Antes disso, mandava a prudência que nos certificássemos que, uma vez lá chegados, não nos veríamos na situação ingrata de inferioridade numérica, condição que nos foi garantida, hoje sabemos que apressadamente, pelo nosso amigo ávido de apertar o gasganete psitacídeo do Jacó. O nosso amigo agravado levou quatro capangas no carro dele. Eu e outros três centuriões fomos no carro do Diamantino, a quem isento desde já de responsabilidades por aquilo que aconteceu. O carro, um Renault 19 que ele comprara por oitenta contos a um cigano, não era o pior nem o mais sujo do mundo, mas se tal competição existisse conquistaria com todo o mérito um lugar honroso.

A esta altura devo dizer que a espinha dorsal de todas as organizações – todas – é formada por um conjunto de funcionários mais ou menos obscuros e mais ou menos diligentes, entre os quais, se procurarmos com atenção, encontraremos exemplos raros de decência e hombridade e outros menos raros exemplos de canalhice e cobardia, Eichmanns e gente de semelhante estirpe. De entre os primeiros, mesmo que não lhes sejam reconhecidas capacidades de liderança ou rasgos muito luminosos de inteligência, destacam-se certos homens verticais, de confiança e com uma outra qualidade menos louvada do que merecia, o conhecimento e a aceitação pacífica das suas limitações, virtudes que, sublinhe-se, quase sempre exibem desde tenra idade, o que me leva a crer que falamos de dons inatos e não de comportamentos adquiridos, em especial na catequese.

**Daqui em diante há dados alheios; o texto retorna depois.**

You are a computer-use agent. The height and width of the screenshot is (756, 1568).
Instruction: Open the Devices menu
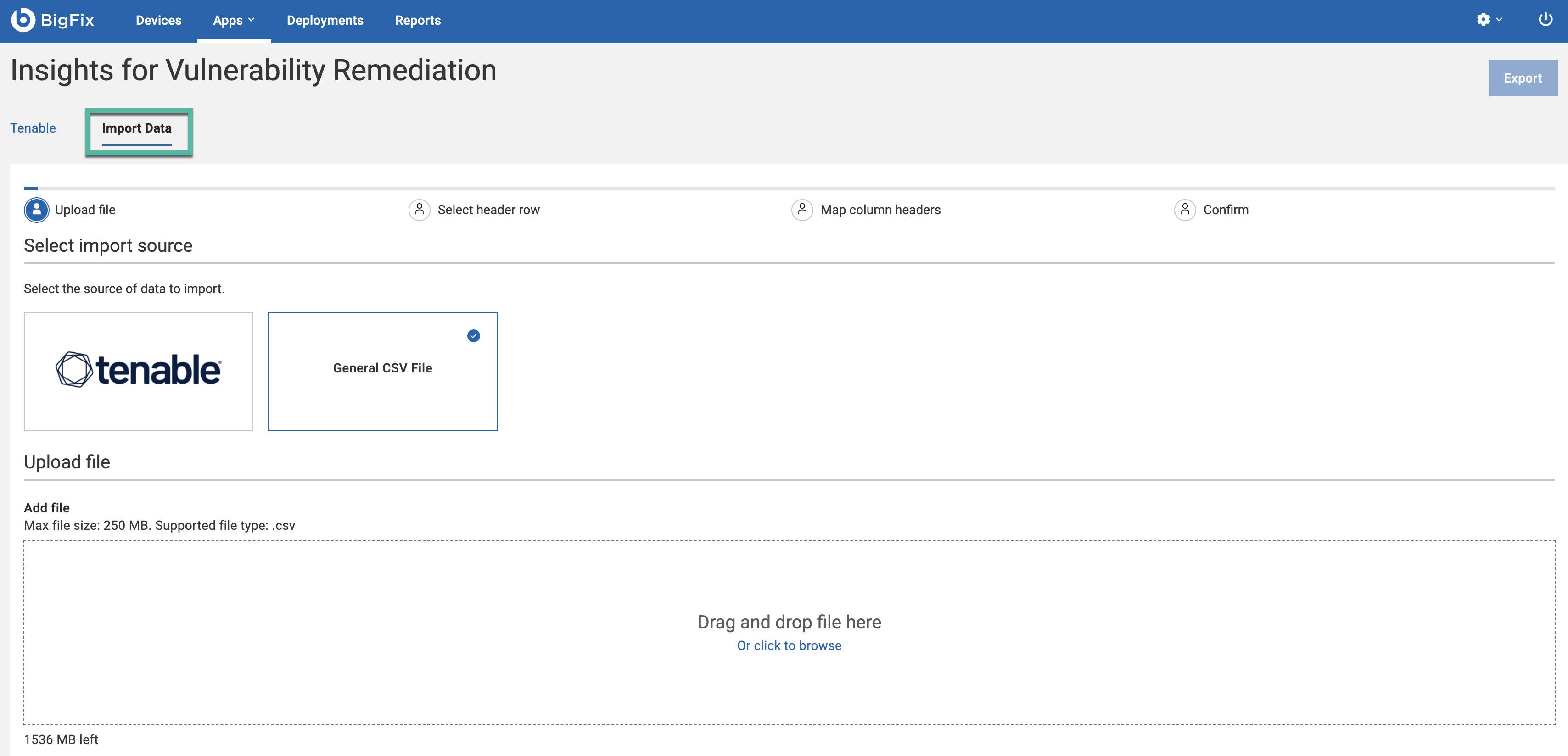(x=158, y=20)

O Diamantino era um destes aguadeiros virtuosos e respeitáveis que desempenhava as funções adjuntas com um orgulho de artesão, de membro de uma guilda ou confraria de que só ele fazia parte. Além disso, era de boa índole, capaz, como dizia a minha avó, de ficar sem camisa para a dar a um amigo, e até aí, eu só o vira chateado, mas chateado a sério, com uma fúria de Aquiles a decapitar troianos, quando certa vez alguém deixou cair a cinza do cigarro no banco de trás do carro dele. Lembro que o carro, como já sugeri, era um festival inverosímil de imundície, mas, não será necessário recordar, era o carro dele e tinha todo o direito de exigir que não o conspurcássemos mais do que o próprio dono era capaz de o conspurcar.

Sobre o Diamantino acresce dizer que, embora se mostrasse relutante em participar nestes congressos de pancadaria, assim que o árbitro apitava para o início, não ficava atrás de ninguém no empenho e na força com que desferia punhadas em cabeças inimigas. Lá fomos nós, então, seguindo atrás do carro do nosso amigo que servia de batedor e alertados uma última vez pelo Diamantino para que não fumássemos dentro do carro ou, se o fizéssemos, usássemos de extrema cautela, regra que, por direito de propriedade, não se aplicava a ele.

Quem nunca fumou não pode imaginar a vontade que temos de fumar num sítio em que é proibido ou altamente desaconselhável fazê-lo. E eu, na minha impaciência e não demovido pelo olhar de censura e vigilância que o Diamantino me lançou pelo retrovisor, lá acendi um cigarro, rodeado de pacotes vazios de batatas fritas e de Cheeto’s, latas de cerveja, um baralho de cartas e vários lenços de papel amarrotados que ainda hoje rezo para que fossem vestígios das sucessivas constipações que afligiam o Diamantino. O trajeto até ao local onde presumivelmente estaria o Jacó era curto, mas tivemos de o interromper subitamente quando o Fred, que ia comigo no banco de trás, proferiu estas palavras que até hoje oiço com uma clareza paralisante: “não vos está a cheirar a queimado?”

Ah, bom Diamantino, nunca te poderei pagar o esforço desumano que fizeste para não me partir o focinho. Mas é a mim que o Jacó tem de agradecer por não termos consumado o nosso ato de vingança. É que os nossos amigos que seguiam no outro carro chegaram ao destino mas depararam com um exército bem mais numeroso do que o antecipado. E sem o nosso concurso, sobretudo o do antebraço fenomenal que o Diamantino usava como uma marreta mortífera, viram-se obrigados a cancelar as festividades e o nosso amigo a quem o Jacó supostamente ofendera teve de engolir o orgulho e comer duplamente frio o prato da vingança que queria servir. O que, acreditem em mim, não era das piores lições de vida que podíamos receber lá no bairro.